■ Records for the task:
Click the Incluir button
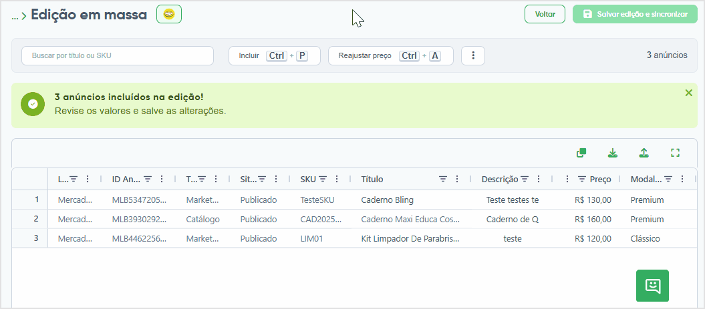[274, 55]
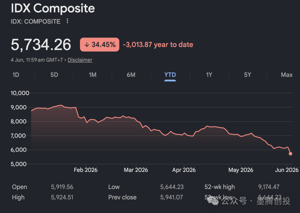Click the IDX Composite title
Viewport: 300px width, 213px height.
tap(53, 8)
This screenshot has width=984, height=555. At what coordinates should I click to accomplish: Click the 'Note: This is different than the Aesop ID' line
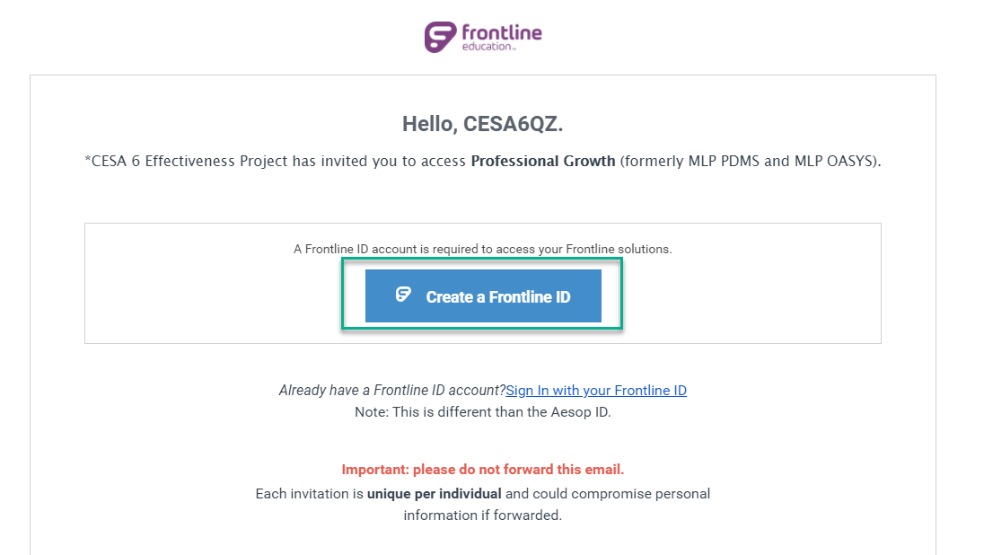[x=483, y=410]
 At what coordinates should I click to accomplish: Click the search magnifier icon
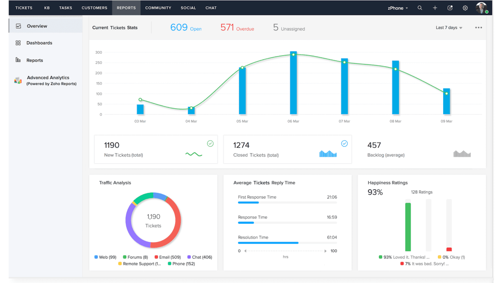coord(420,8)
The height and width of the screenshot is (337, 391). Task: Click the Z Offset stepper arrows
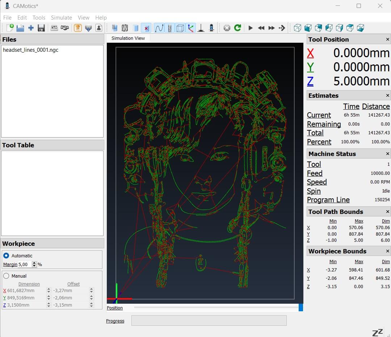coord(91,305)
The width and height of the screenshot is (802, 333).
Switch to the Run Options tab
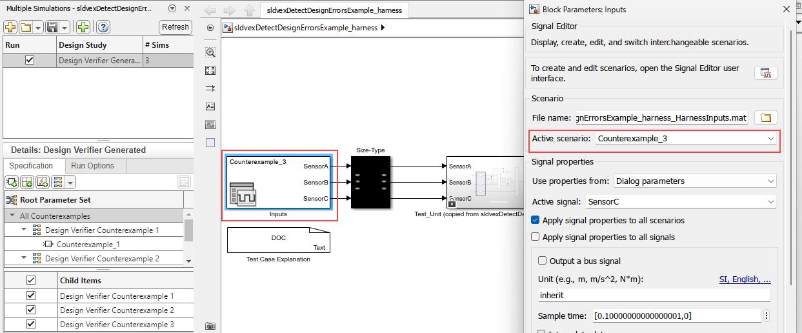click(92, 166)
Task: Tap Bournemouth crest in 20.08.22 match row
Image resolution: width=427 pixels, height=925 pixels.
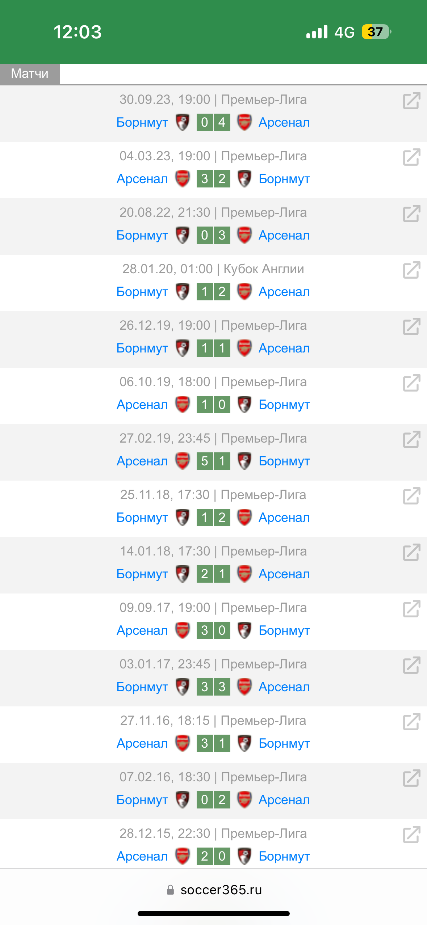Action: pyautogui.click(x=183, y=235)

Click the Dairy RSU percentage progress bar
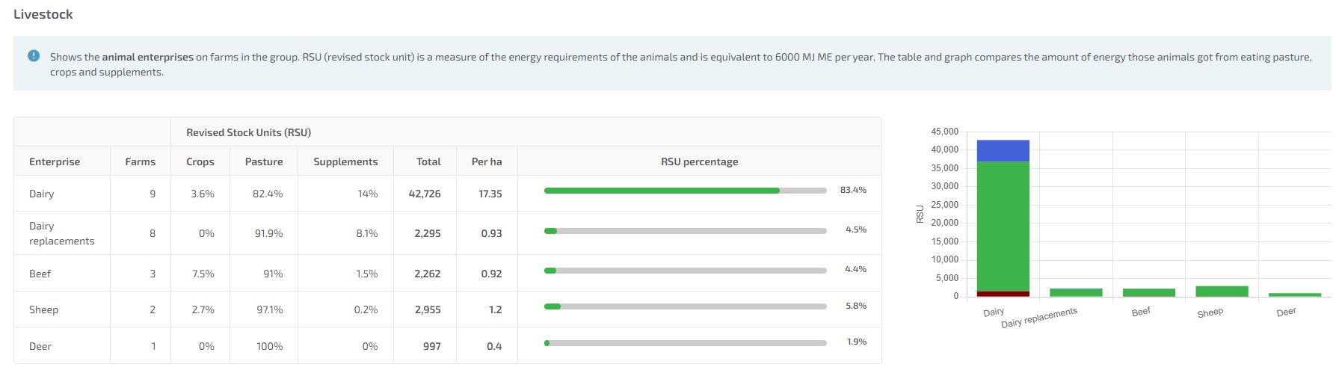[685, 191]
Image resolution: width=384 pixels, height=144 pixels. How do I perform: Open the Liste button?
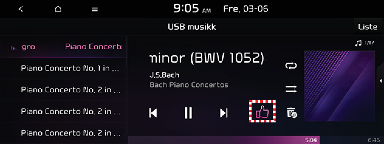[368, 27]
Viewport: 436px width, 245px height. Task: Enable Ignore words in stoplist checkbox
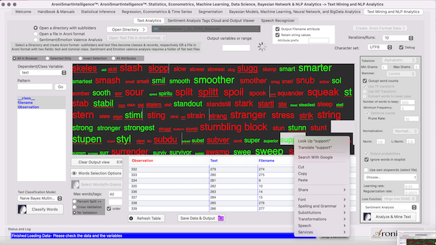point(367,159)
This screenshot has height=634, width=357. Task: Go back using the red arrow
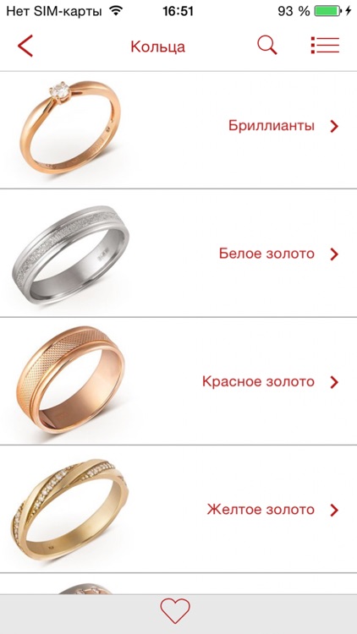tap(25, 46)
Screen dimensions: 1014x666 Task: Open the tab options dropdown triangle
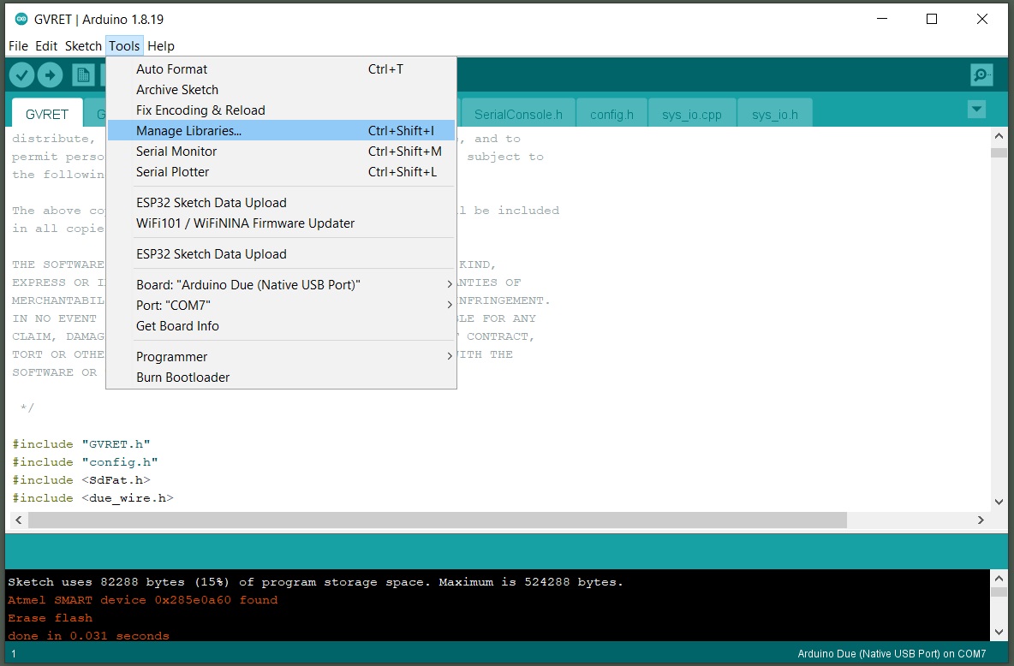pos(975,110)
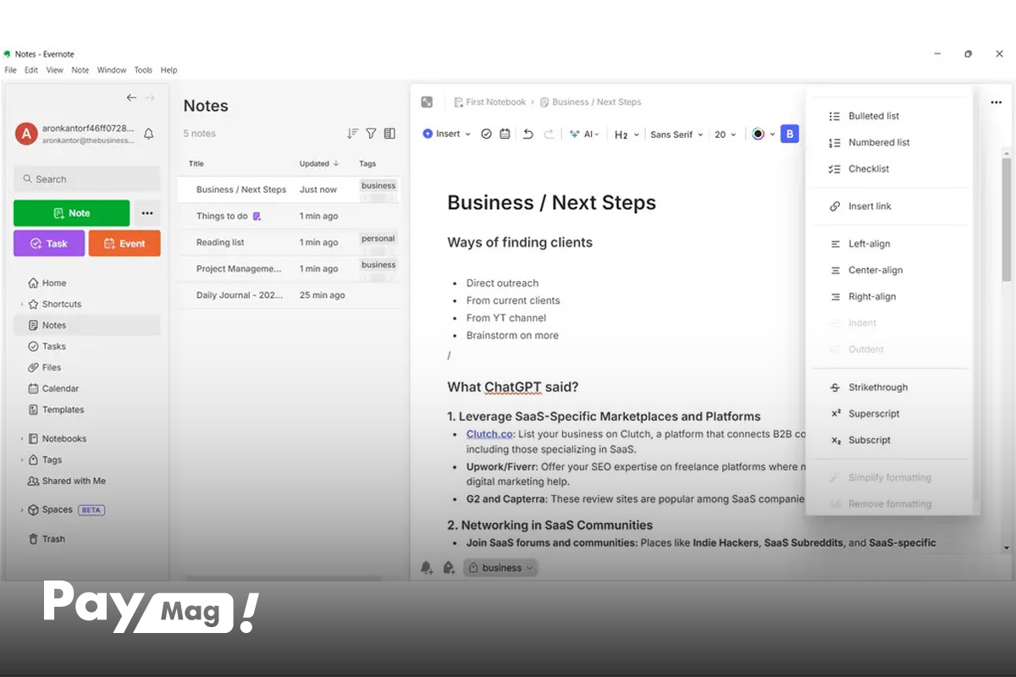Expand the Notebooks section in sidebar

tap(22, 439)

■ Instructions for the task: Only what runs from the line holding "Image resolution: width=384" through the end of the entries above is to be given again, exactly, with every picture omitted.

■ Solution to this problem:
Image resolution: width=384 pixels, height=144 pixels. How do I perform: Open the Liste button?
[368, 27]
Viewport: 436px width, 245px height. Task: Enable Ignore words in stoplist checkbox
point(367,159)
This screenshot has height=634, width=357. Task: Go back using the red arrow
tap(25, 46)
Screen dimensions: 1014x666 Task: Open the tab options dropdown triangle
pos(975,110)
Expand the Notebooks section in sidebar

tap(22, 439)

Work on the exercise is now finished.